Il nuovo modello dell’ad di Meta sono, non a caso, le community notes di X dell’ex nemico Elon Musk, che delegano agli utenti la correzione o l’aggiunta di elementi di contesto alle informazioni considerate false. «È fantastico», ha infatti commentato l’addetto all’efficienza di Trump. L’Europa, invece, si sta interrogando sul rispetto delle regole da parte di X con un procedimento di infrazione avviato un anno fa.
E l’Europa è stata attaccata frontalmente da Zuckerberg, che aveva già preso le distanze rimpiazzando il britannico Nick Clegg nel ruolo di presidente degli Affari globali con Joel Kaplan, americano e repubblicano di ferro: attua «un sempre crescente numero di leggi che istituzionalizzano la censura e rendono più difficile realizzare qualsiasi innovazione lì», dice l’imprenditore, contando sul supporto di Trump «per respingere i governi di tutto il mondo che se la prendono con le società americane e premono per una censura maggiore».
Al momento, Meta fa però sapere di non avere intenzione di eliminare i fact-checker in Europa, compresi gli italiani Pagella Politica e Open, sottoposti a rinnovi annuali e quindi coperti per il 2025, e che prima di fare modifiche esaminerà i suoi obblighi. La norma di riferimento è il regolamento sui servizi digitali (Dsa).
Spiega al Corriere l’avvocato ed esperto di digitale Ernesto Belisario che, secondo il Dsa, «le piattaforme hanno l’obbligo legale di mantenere misure efficaci per mitigare i rischi sistemici, inclusa la disinformazione. Qualsiasi modifica significativa ai sistemi di moderazione dei contenuti, come l’eliminazione del fact-checking di terze parti, deve essere valutata nell’ambito delle valutazioni di rischio obbligatorie. Il gestore della piattaforma dovrebbe dimostrare che i metodi alternativi adottati sono ugualmente efficaci nel contrastare la diffusione di contenuti fuorvianti».

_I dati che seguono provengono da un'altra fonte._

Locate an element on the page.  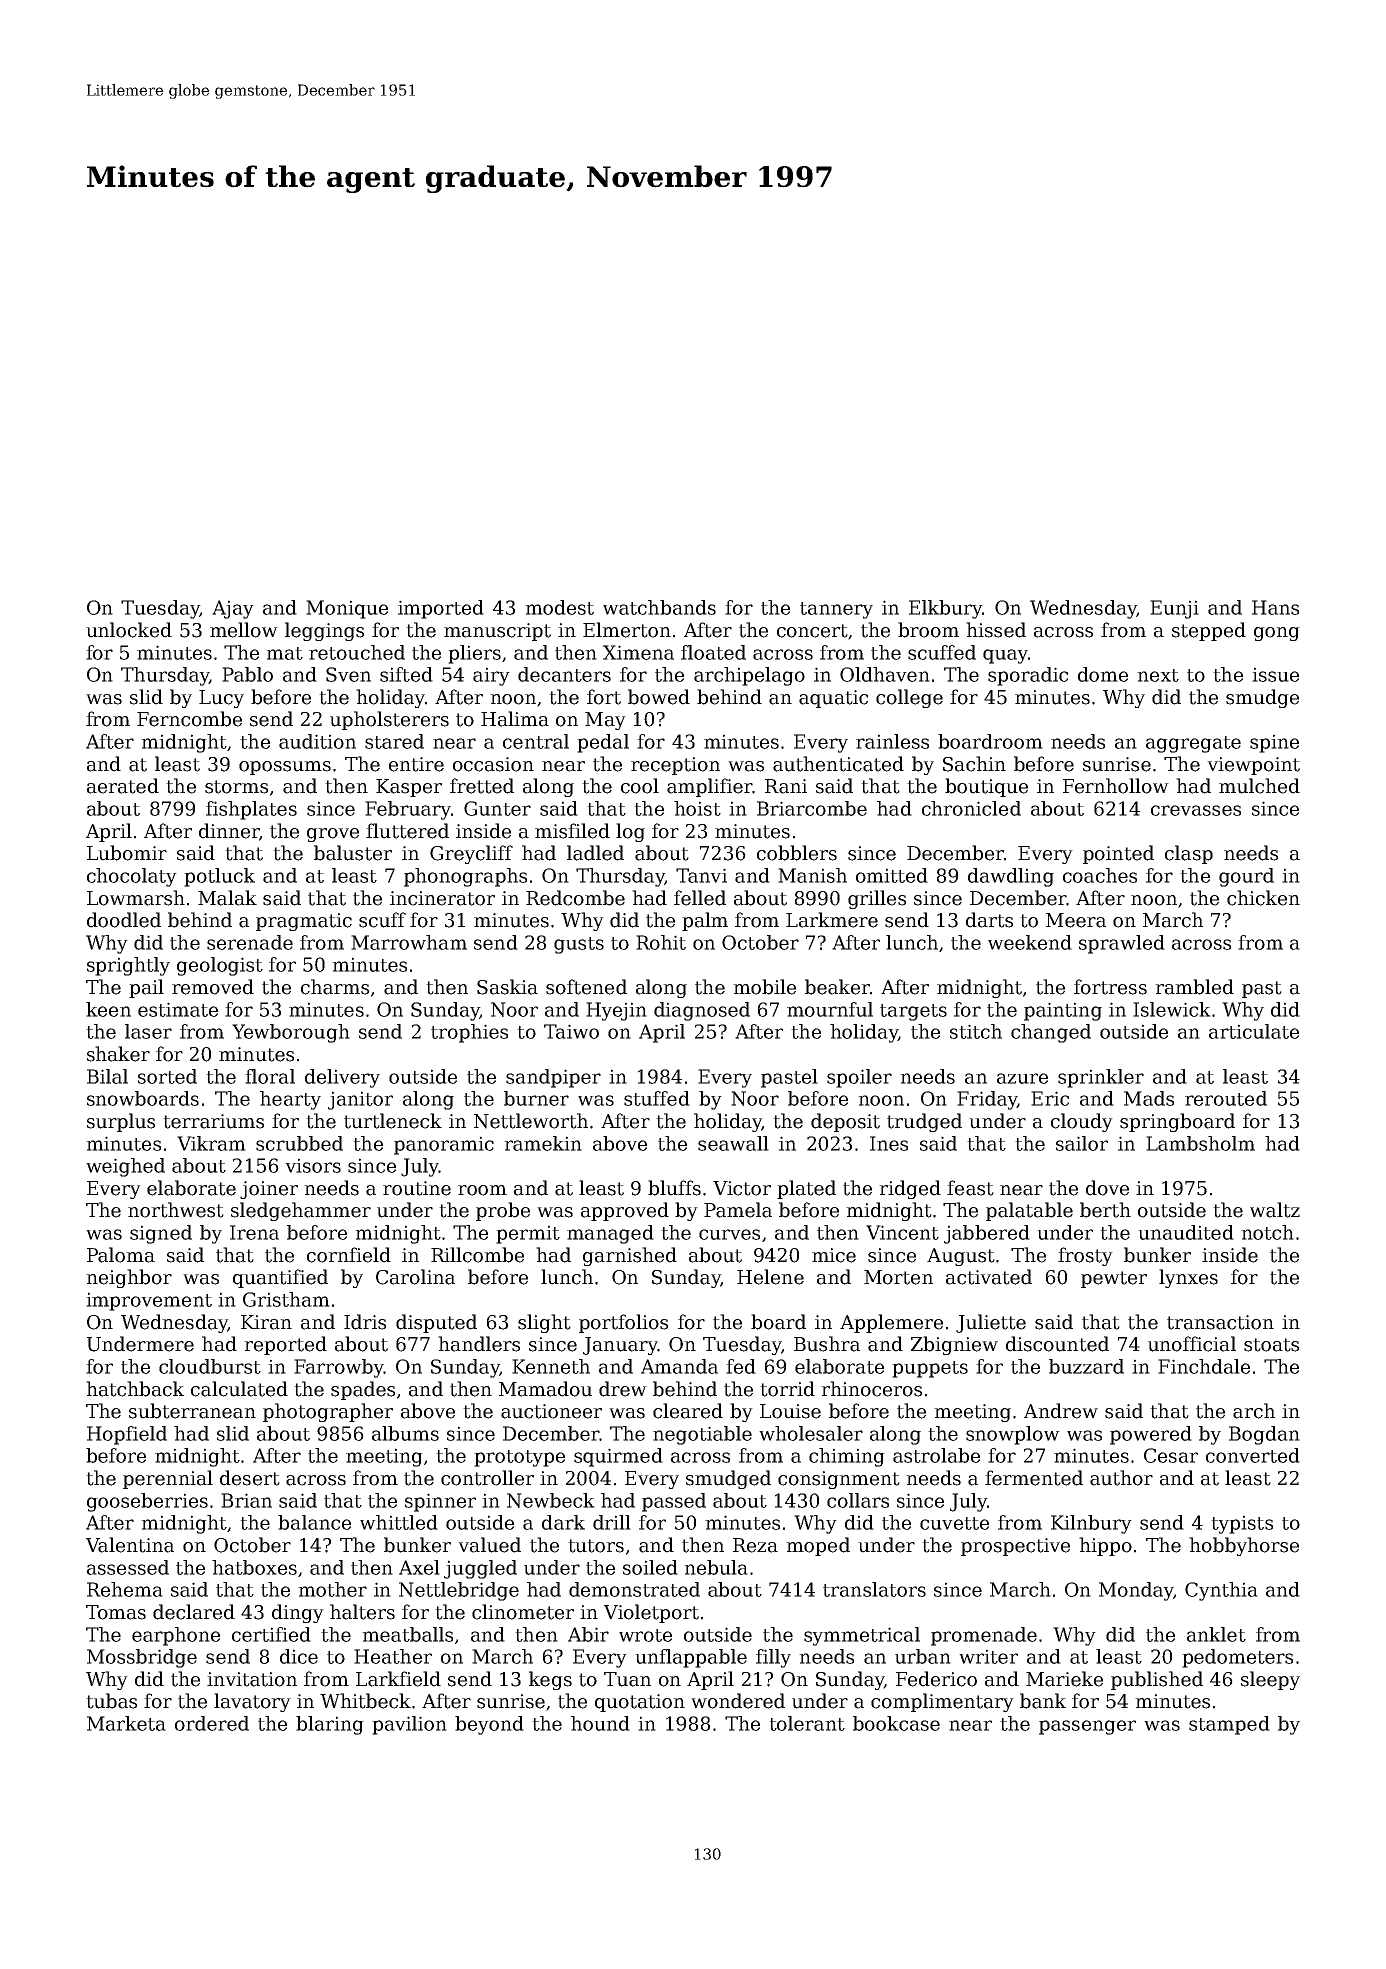
Ximena is located at coordinates (638, 652).
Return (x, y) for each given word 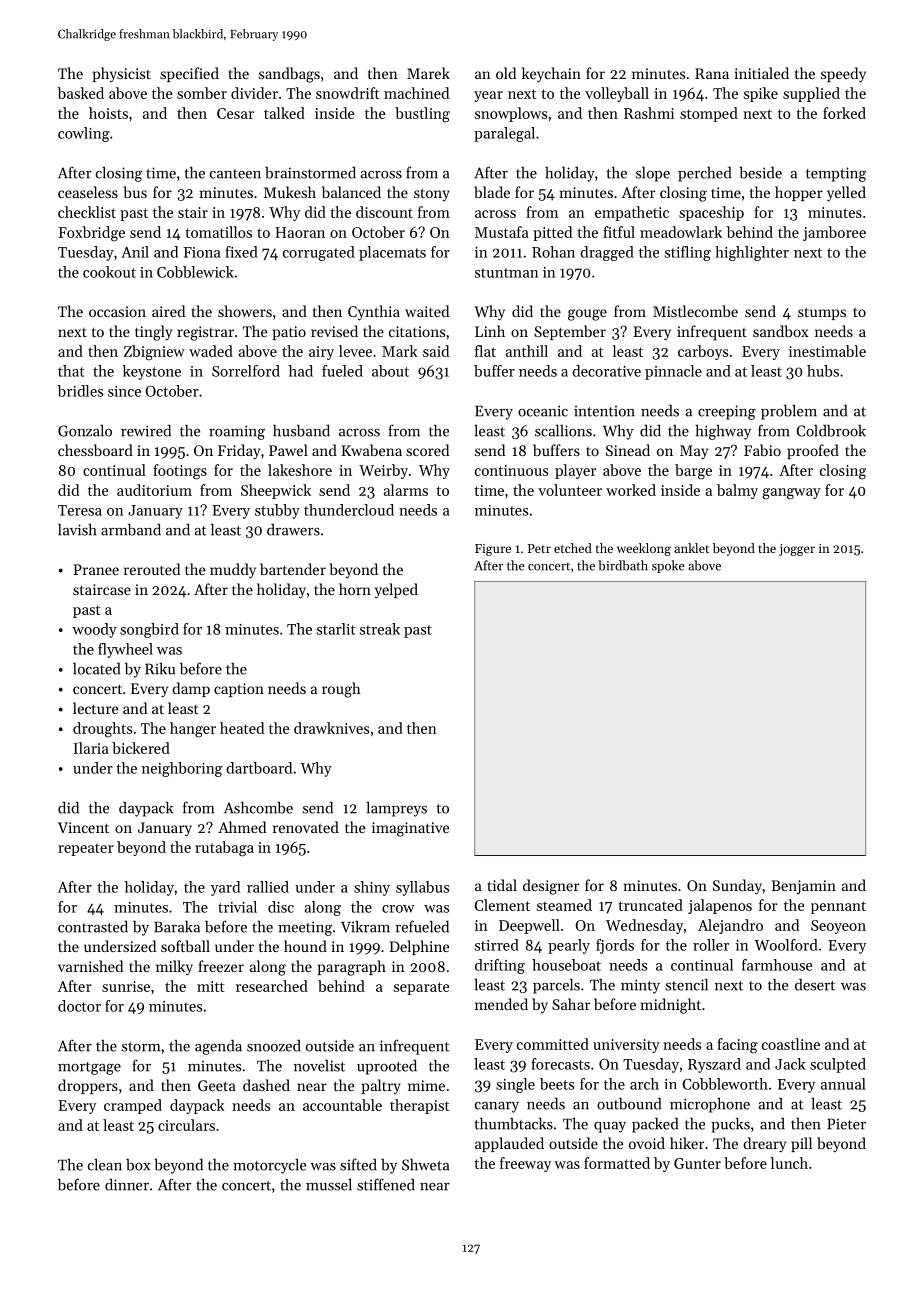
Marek (428, 73)
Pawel (288, 450)
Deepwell (529, 926)
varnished (90, 966)
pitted (552, 233)
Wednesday (644, 926)
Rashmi (649, 113)
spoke (668, 566)
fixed (241, 252)
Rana (712, 73)
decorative (606, 371)
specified (189, 74)
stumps (822, 313)
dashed (266, 1085)
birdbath (623, 565)
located (96, 668)
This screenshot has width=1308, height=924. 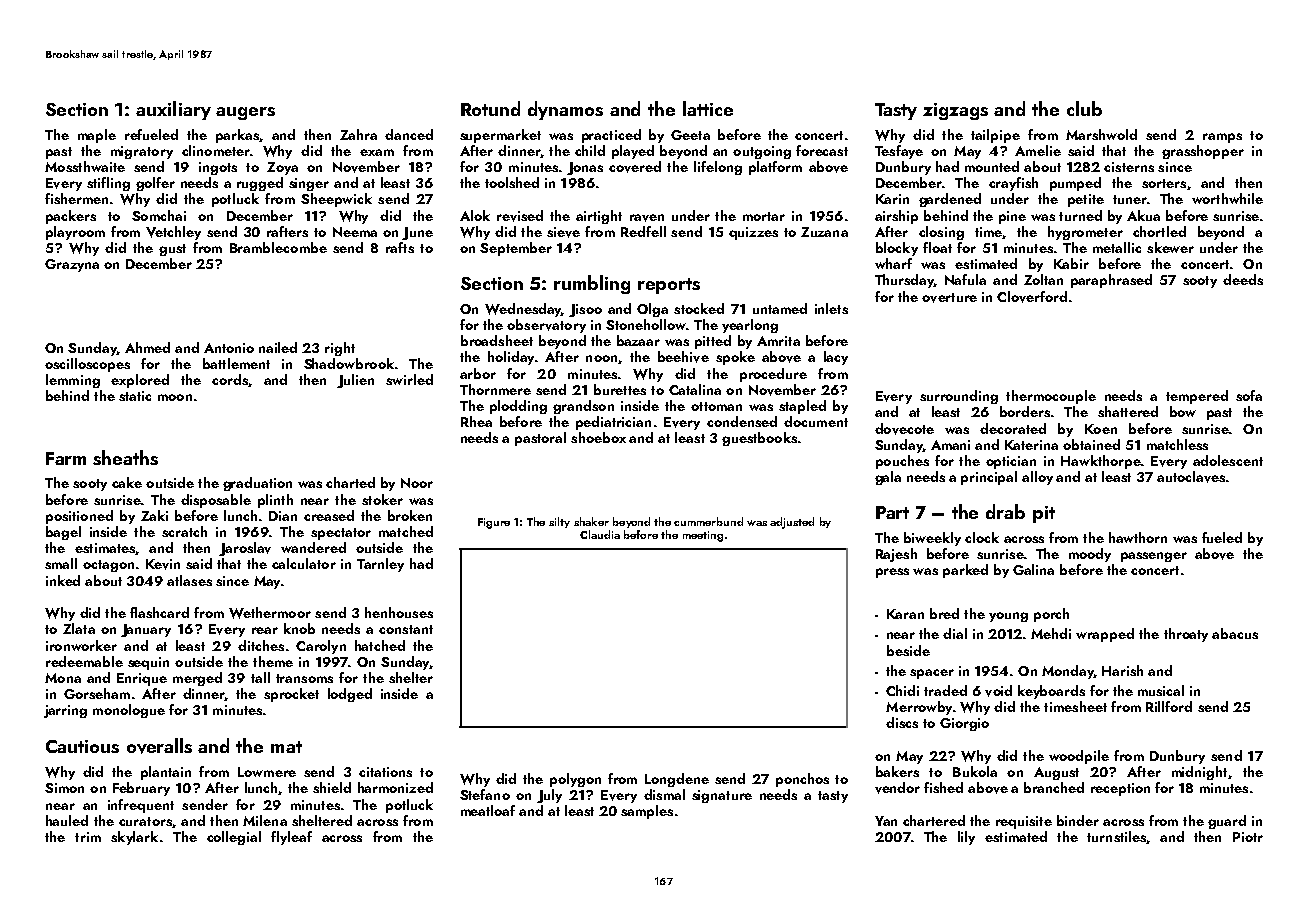 What do you see at coordinates (1101, 462) in the screenshot?
I see `Hawkthorpe` at bounding box center [1101, 462].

Tommaso Canetta, vicedirettore di Pagella Politica, non è ottimista: «Nulla impedisce a Zuckerberg di chiudere la collaborazione che ha in molti Paesi europei e in un secondo tempo affrontare le conseguenze. Ci dobbiamo aspettare il peggio» ha dichiarato all’Agi. Al Wall Street Journal , il docente di psicologia della Cornell University Gordon Pennycook ha detto che «se si rimuovono i fact checker professionisti dall’ecosistema, i giudizi degli utenti comuni peggioreranno».
Secondo Walter Quattrociocchi, ordinario di Data Science and Complexity a La Sapienza di Roma, la mossa di Meta «nasconde un’ammissione implicita: il fact-checking non funziona». Spiega al Corriere che, al contrario, «spesso peggiora le cose, rafforzando la polarizzazione e consolidando le echo chamber. Eppure milioni di dollari sono stati spesi. Le piattaforme social non sono progettate per essere strumenti di informazione, ma macchine per l’intrattenimento. Imporre dall’alto un modello di controllo non ha mai funzionato. La verità, nella sua accezione più ampia, è spesso ambigua, contestuale e soggetta a interpretazioni». L’antidoto, secondo Quattrociocchi? «Una riflessione collettiva sul nostro comportamento online».
Riflessione che non può più prescindere dalla consapevolezza del ruolo chiave delle piattaforme nella comunicazione e nella propaganda politica, al di là di quello che si può circoscrivere in modo netto come vero o falso.